* Saved entries
begin

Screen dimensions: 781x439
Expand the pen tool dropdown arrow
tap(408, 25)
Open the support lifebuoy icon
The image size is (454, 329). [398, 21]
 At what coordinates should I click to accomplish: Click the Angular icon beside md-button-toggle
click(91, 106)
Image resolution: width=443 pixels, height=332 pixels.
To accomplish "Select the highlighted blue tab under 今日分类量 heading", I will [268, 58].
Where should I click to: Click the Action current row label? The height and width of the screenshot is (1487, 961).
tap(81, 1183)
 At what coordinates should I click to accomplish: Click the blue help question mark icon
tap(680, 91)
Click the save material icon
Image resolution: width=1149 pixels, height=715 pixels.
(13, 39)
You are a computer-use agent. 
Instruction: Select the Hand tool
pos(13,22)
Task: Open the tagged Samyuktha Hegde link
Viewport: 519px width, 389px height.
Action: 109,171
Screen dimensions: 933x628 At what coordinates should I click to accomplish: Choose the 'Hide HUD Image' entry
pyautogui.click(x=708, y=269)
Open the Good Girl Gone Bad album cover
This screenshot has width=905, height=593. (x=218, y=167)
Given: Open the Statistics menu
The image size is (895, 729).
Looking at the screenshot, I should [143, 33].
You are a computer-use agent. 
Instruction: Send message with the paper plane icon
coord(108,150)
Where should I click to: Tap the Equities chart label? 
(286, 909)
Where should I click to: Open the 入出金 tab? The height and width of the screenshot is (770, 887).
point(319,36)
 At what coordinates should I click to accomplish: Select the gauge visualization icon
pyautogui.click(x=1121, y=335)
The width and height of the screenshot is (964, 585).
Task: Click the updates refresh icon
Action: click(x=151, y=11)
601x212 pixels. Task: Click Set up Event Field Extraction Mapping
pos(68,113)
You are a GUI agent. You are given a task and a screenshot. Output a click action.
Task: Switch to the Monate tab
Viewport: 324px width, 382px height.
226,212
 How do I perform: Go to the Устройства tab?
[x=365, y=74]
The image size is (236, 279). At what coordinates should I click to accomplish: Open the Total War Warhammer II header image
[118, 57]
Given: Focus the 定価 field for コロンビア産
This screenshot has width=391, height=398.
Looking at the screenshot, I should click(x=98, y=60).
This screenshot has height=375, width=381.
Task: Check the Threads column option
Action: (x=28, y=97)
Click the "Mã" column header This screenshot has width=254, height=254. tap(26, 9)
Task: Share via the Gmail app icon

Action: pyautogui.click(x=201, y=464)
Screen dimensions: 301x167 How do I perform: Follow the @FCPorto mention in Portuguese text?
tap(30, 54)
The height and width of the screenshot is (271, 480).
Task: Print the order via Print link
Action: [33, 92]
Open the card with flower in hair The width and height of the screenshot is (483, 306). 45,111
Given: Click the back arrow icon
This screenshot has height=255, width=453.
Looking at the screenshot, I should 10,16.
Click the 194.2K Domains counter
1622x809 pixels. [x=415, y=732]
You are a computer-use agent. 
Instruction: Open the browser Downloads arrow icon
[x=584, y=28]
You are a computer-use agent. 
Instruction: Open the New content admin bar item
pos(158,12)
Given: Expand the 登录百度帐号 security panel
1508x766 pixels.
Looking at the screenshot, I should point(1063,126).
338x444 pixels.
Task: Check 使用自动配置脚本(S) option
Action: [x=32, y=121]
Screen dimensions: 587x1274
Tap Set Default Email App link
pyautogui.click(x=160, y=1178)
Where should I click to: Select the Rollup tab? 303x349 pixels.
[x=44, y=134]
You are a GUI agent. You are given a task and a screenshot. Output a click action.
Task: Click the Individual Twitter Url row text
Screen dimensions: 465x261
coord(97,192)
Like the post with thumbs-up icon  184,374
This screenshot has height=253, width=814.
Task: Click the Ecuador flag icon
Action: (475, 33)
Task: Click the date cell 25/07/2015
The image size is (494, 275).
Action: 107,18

end

* Stated problem
Retype every one of the lines above with no changes at all.

* Solution for this problem
Screen dimensions: 781x439
Expand the pen tool dropdown arrow
tap(408, 25)
Open the support lifebuoy icon
The image size is (454, 329). [398, 21]
 At what coordinates should I click to accomplish: Click the Angular icon beside md-button-toggle
click(91, 106)
Image resolution: width=443 pixels, height=332 pixels.
To accomplish "Select the highlighted blue tab under 今日分类量 heading", I will [268, 58].
Where should I click to: Click the Action current row label? The height and width of the screenshot is (1487, 961).
tap(81, 1183)
 At what coordinates should I click to accomplish: Click the blue help question mark icon
tap(680, 91)
Click the save material icon
Image resolution: width=1149 pixels, height=715 pixels.
(13, 39)
You are a computer-use agent. 
Instruction: Select the Hand tool
pos(13,22)
Task: Open the tagged Samyuktha Hegde link
Viewport: 519px width, 389px height.
Action: 109,171
Screen dimensions: 933x628 At what coordinates should I click to accomplish: Choose the 'Hide HUD Image' entry
pyautogui.click(x=708, y=269)
Open the Good Girl Gone Bad album cover
This screenshot has width=905, height=593. (x=218, y=167)
Given: Open the Statistics menu
The image size is (895, 729).
Looking at the screenshot, I should [143, 33].
You are a computer-use agent. 
Instruction: Send message with the paper plane icon
coord(108,150)
Where should I click to: Tap the Equities chart label? 
(286, 909)
Where should I click to: Open the 入出金 tab? The height and width of the screenshot is (770, 887).
point(319,36)
 At what coordinates should I click to accomplish: Select the gauge visualization icon
pyautogui.click(x=1121, y=335)
The width and height of the screenshot is (964, 585).
Task: Click the updates refresh icon
Action: click(x=151, y=11)
601x212 pixels. Task: Click Set up Event Field Extraction Mapping
pos(68,113)
You are a GUI agent. You are given a task and a screenshot. Output a click action.
Task: Switch to the Monate tab
Viewport: 324px width, 382px height.
226,212
 How do I perform: Go to the Устройства tab?
[x=365, y=74]
The image size is (236, 279). At what coordinates should I click to accomplish: Open the Total War Warhammer II header image
[118, 57]
Given: Focus the 定価 field for コロンビア産
This screenshot has width=391, height=398.
Looking at the screenshot, I should click(x=98, y=60).
This screenshot has height=375, width=381.
Task: Check the Threads column option
Action: (x=28, y=97)
Click the "Mã" column header This screenshot has width=254, height=254. tap(26, 9)
Task: Share via the Gmail app icon

Action: pyautogui.click(x=201, y=464)
Screen dimensions: 301x167 How do I perform: Follow the @FCPorto mention in Portuguese text?
tap(30, 54)
The height and width of the screenshot is (271, 480).
Task: Print the order via Print link
Action: [33, 92]
Open the card with flower in hair The width and height of the screenshot is (483, 306). 45,111
Given: Click the back arrow icon
This screenshot has height=255, width=453.
Looking at the screenshot, I should 10,16.
Click the 194.2K Domains counter
1622x809 pixels. [x=415, y=732]
You are a computer-use agent. 
Instruction: Open the browser Downloads arrow icon
[x=584, y=28]
You are a computer-use agent. 
Instruction: Open the New content admin bar item
pos(158,12)
Given: Expand the 登录百度帐号 security panel
1508x766 pixels.
Looking at the screenshot, I should point(1063,126).
338x444 pixels.
Task: Check 使用自动配置脚本(S) option
Action: [x=32, y=121]
Screen dimensions: 587x1274
Tap Set Default Email App link
pyautogui.click(x=160, y=1178)
Where should I click to: Select the Rollup tab? 303x349 pixels.
[x=44, y=134]
You are a GUI agent. You are given a task and a screenshot. Output a click action.
Task: Click the Individual Twitter Url row text
Screen dimensions: 465x261
coord(97,192)
Like the post with thumbs-up icon  184,374
This screenshot has height=253, width=814.
Task: Click the Ecuador flag icon
Action: (475, 33)
Task: Click the date cell 25/07/2015
The image size is (494, 275).
Action: 107,18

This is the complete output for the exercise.